Among the largest was a $115 million settlement in the private class action lawsuit - and a $16 million enforcement action by federal regulators - against health insurer Anthem in the wake of a 2014 hacking incident affecting nearly 79 million individuals.
Each of those actions also required Anthem to make a series of improvements to its data security programs as part of settlements.
A final approval hearing for the proposed settlement in the Excellus class action lawsuit is set for April 23 in a New York federal court.
Excellus, in a statement to Information Security Media Group, says: "We’re pleased to be resolving this matter. … We’re also proud of the strides we’ve made to further protect sensitive data across our environment since the time of the attack.
"As part of the settlement, Excellus made no admission of liability and has agreed to terms for injunctive relief. The injunctive relief is focused on ensuring that the health plan maintains a certain level of commitment to, and investment in, its information technology and security practices."
Under the terms of the proposed settlement, Excellus is required to make changes or enhancements to a number of business practices related to safeguarding the protected health information and personally identifiable information of its health plan members for three years after the settlement is final, or two years after each item is fully implemented.
Settlement documents also note that Excellus, and several affiliated defendants named in the lawsuit, including its holding company, Lifetime Healthcare, and Blue Cross Blue Shield Association, deny any wrongdoing, and that "no court has made a determination that the Excellus [and other defendants] have done anything wrong."
An attorney representing the class members in the lawsuit tells ISMG that the security improvements required by Excellus under the settlement "do not overlap" with a series of corrective actions that Excellus also agreed to take under a $5.1 million HIPAA settlement the insurer signed last year with the Department of Health and Human Services' Office for Civil Rights for the same data breach (see: Excellus Health Plan Hit with $5.1 HIPAA Settlement.
Enhancements to Security
Under the proposed settlement, the changes and enhancements Excellus has agreed to make to its data security practices include:
- Increase and maintain a minimum information security budget. Any amounts not allocated in a given year will be rolled over to the subsequent year and must be spent on information security.
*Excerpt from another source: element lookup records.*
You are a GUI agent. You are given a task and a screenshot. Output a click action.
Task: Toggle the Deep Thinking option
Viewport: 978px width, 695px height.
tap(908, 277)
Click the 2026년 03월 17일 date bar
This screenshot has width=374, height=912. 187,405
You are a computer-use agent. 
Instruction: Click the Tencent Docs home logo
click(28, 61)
The specific amount was not disclosed in settlement documents.
- Develop a document destruction strategy and engage vendors, as appropriate, to ensure records containing PII or PHI are disposed of within one year of the original retention period, as spelled out in Excellus' document retention policy.
- Improve network security through the implementation of tools, processes and systems for detecting suspicious activity, authenticating users, and responding to and containing security incidents.
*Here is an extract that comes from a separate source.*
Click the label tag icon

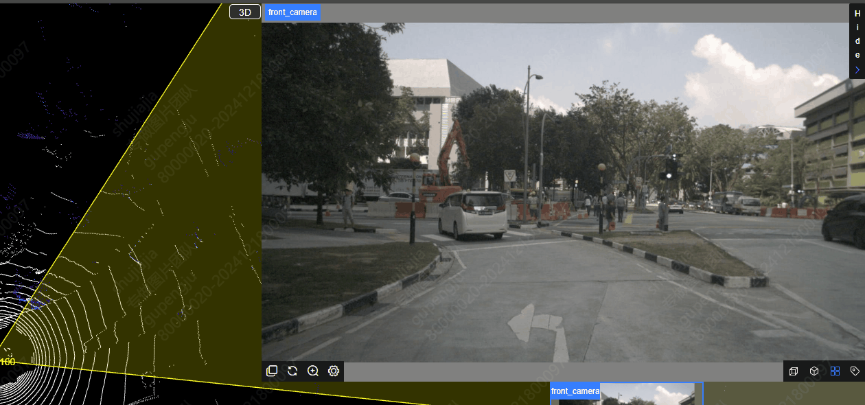(x=855, y=371)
More specific details of the required security improvements are not included in public court documents due to the potential risk their disclosure could pose, a settlement notice says.
HHS OCR Agreement
Under the proposed class action settlement, Excellus also provided plaintiffs' attorneys with copies of all submissions the company made to HHS OCR related to the health insurer's 2021 HIPAA resolution agreement and corrective action plan involving the same hacking incident.
"The claims made in the lawsuit were made much stronger due the findings of the investigation by HHS OCR, which found that [Excellus] likely failed to comply with the HIPAA Security Rule because it did not have appropriate information security safeguards in place."
—David Holtzman, HITprivacy LLC
"Excellus has engaged in an extensive data archiving program following the cybersecurity incident, including with respect to its databases that maintain PII and PHI," the proposed settlement notice says.
An attorney representing affected individuals in the class action lawsuit against Excellus tells ISMG the security enhancements the company must make under the proposed settlement are "more prescriptive" than what is contained in the HIPAA resolution agreement with HHS OCR.
No Monetary Payments
The proposed Excellus settlement does not include monetary relief for class members. That's due to the court earlier concluding that classes seeking damages could not be certified for various legal reasons, says the attorney representing the class members.
Privacy attorney David Holtzman of the consultancy HITprivacy LLC, who is not involved in the case, says that language in settlement documents between Excellus and the plaintiffs leave the issue concerning monetary damages to affected individuals open in further negotiation or future litigation.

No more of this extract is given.